## WORK TASK
Go to the line below that has "Task: Click the Japanese flag language icon", print it and each line after it exactly, and stop after the line that has "Toggle Reuse existing KUID checkbox"; leave out pictures.

## DATA FOR THIS EXERCISE
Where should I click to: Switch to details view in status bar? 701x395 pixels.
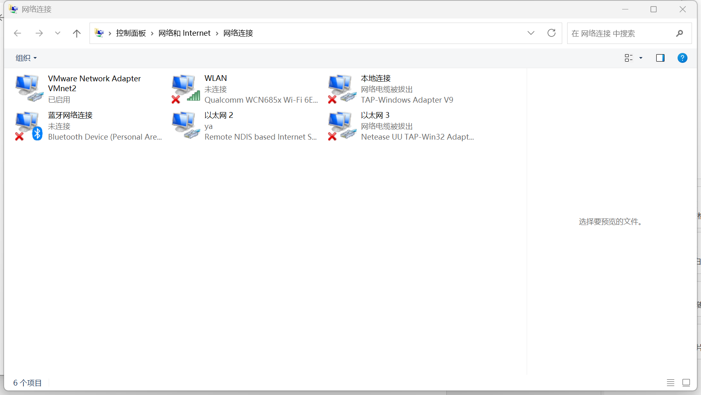670,383
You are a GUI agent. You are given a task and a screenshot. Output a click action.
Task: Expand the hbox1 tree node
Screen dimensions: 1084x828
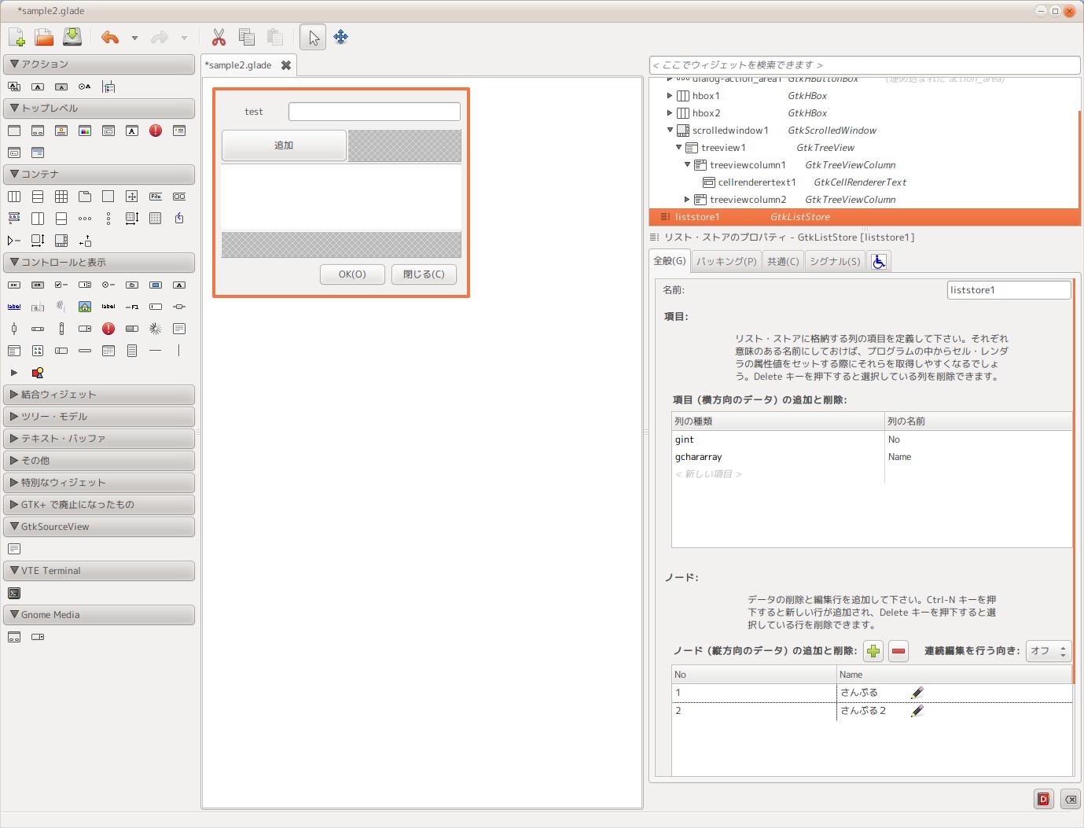coord(670,96)
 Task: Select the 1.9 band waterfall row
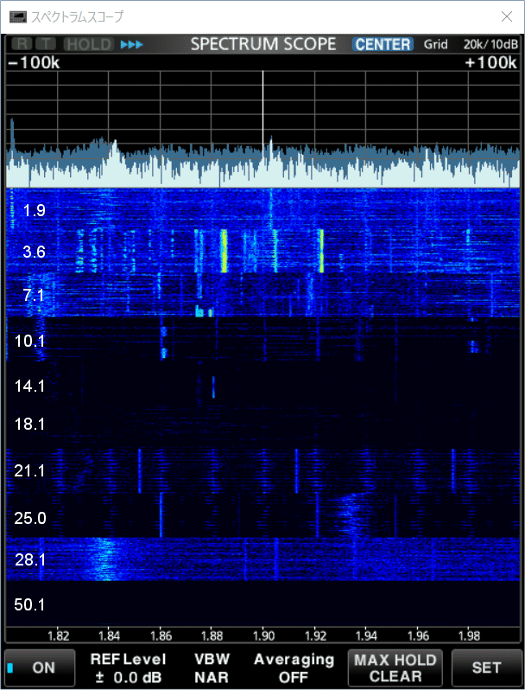[259, 210]
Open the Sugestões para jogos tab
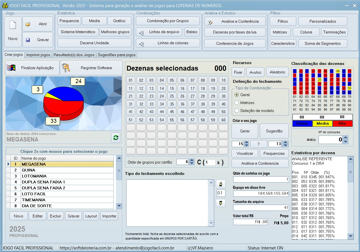The image size is (360, 252). [117, 55]
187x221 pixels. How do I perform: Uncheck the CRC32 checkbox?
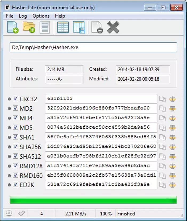click(15, 99)
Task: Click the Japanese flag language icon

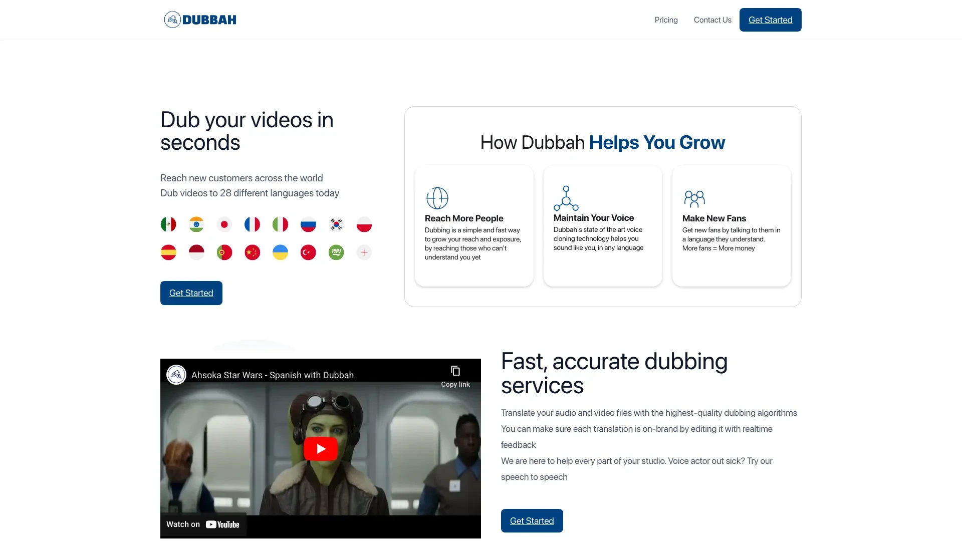Action: click(224, 224)
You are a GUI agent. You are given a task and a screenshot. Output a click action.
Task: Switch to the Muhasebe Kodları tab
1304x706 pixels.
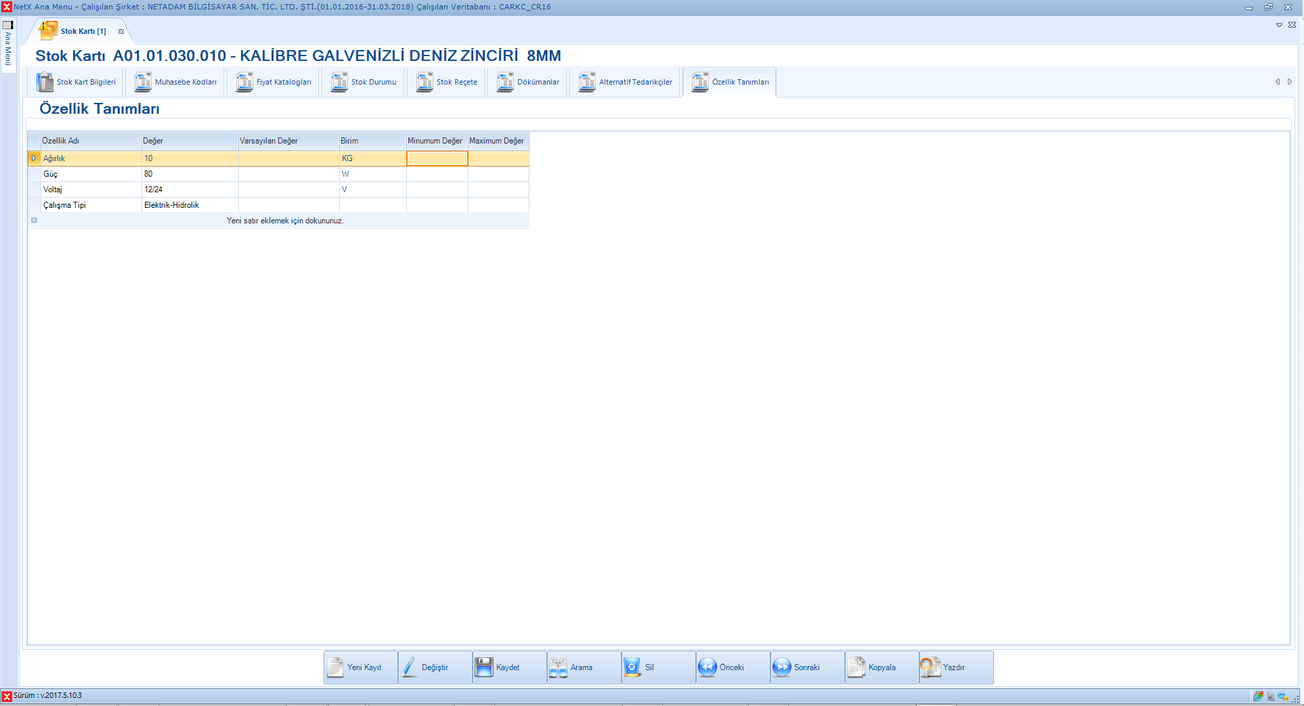click(x=177, y=82)
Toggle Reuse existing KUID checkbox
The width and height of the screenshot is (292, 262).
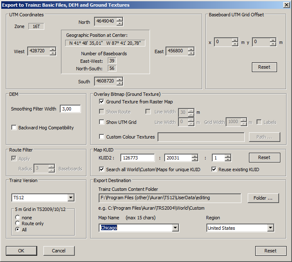[215, 170]
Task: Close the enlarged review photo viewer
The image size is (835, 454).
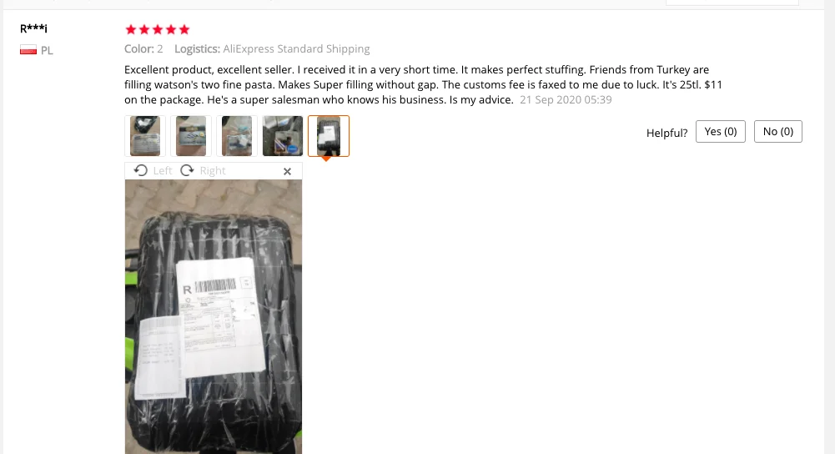Action: point(287,171)
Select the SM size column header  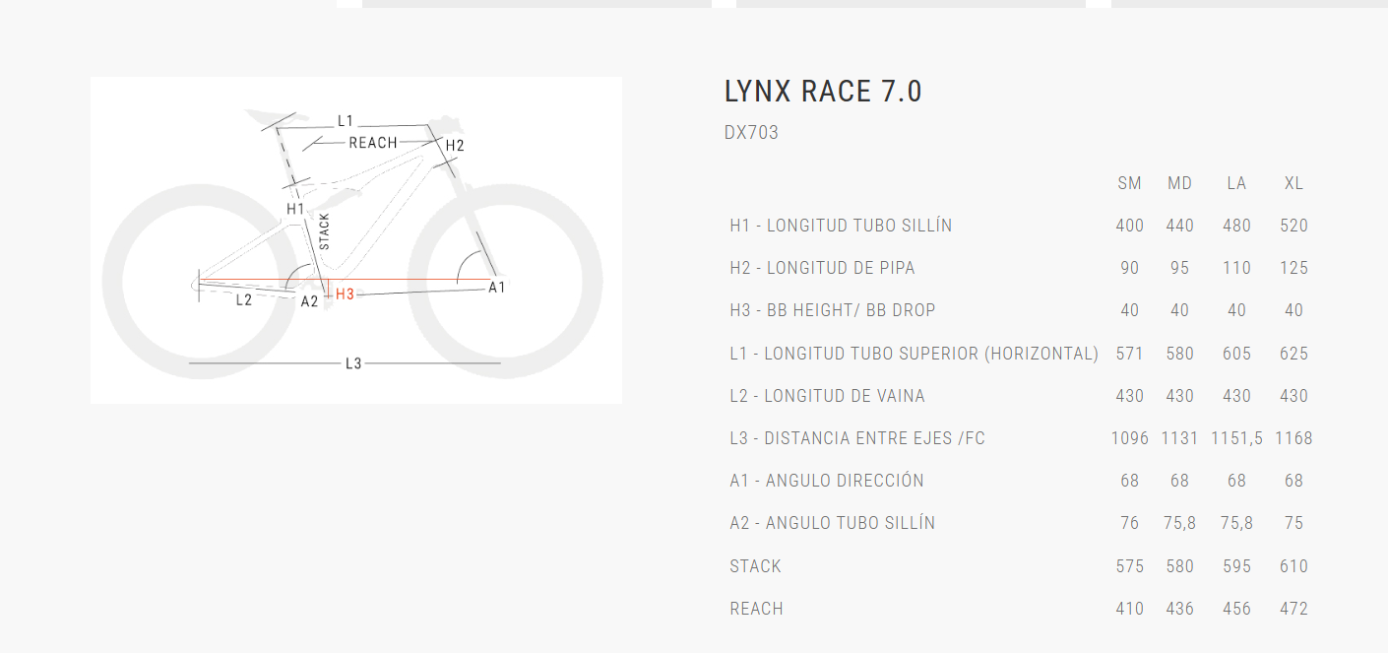pyautogui.click(x=1129, y=184)
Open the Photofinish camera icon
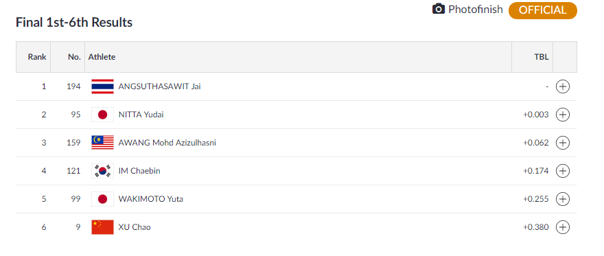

## RESPONSE
Task: Click the Japanese flag language icon

Action: click(224, 224)
You are a GUI agent. You are given a task and a screenshot. Output a click action.
Task: Switch to the Muhasebe Kodları tab
1304x706 pixels.
click(x=177, y=82)
Toggle Reuse existing KUID checkbox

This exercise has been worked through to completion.